Encephalopathy, Progressive, with Amyotrophy and Optic Atrophy

Background and History: 

This is one of many hereditary congenital disorders of brain degeneration (encephalopathy) resulting from gene mutations.  It is a rare condition and only a few families have been reported.

Clinical Correlations: 

This is an early onset and progressive neurodegenerative disorder that may have signs such as weak muscles (hypotonia) at birth.  Lack of normal neurological development becomes evident in the first year of life.  Infants do not achieve the usual early childhood milestones such as sitting, walking and speech.  There is considerable variation in the clinical progression and some infants that may develop early speech that often have a slurred quality to it.  The degree of cognitive impairment varies widely but is often severe, accompanied by balance difficulties (ataxia), and stiff muscles in the limbs.  Muscles may show wasting as well.

Brain imaging reveals evidence of degenerative changes and muscle biopsy shows lack of normal nerve pathways.  The optic nerve that transmits visual symptoms is usually pale revealing lack of normal functioning.

● Data for analysis

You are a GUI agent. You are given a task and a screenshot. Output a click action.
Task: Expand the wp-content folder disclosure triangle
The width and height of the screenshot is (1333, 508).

---

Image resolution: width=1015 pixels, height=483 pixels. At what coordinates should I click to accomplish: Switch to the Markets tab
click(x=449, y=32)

● Directions
Continue the text on progressive encephalopathy with amyotrophy and optic atrophy from the point where it stops.

● Expected output
This condition is caused by mutations in a specific gene.  Both members of that gene are changed in patients while the parents, who carry only one mutation, are clinically normal but the offspring of two such parents inherit a 25% risk of getting this condition.

Diagnosis and Prognosis: 

Newborns may have neurological signs of brain disease that suggest widespread developmental damage.  Neurologists, pediatricians and ophthalmologists may collaborate on the diagnosis and care.  In mild cases the signs of developmental delays may not be apparent for several months but progression of the brain damage soon make the widespread disease apparent.  MRIs of the brain reveals more signs of the brain disease.  Vision is subnormal but the cognitive impairment prevents quantitation.

No treatment has been reported.  Many individuals require full time supportive care.  The impact on longevity has not been reported.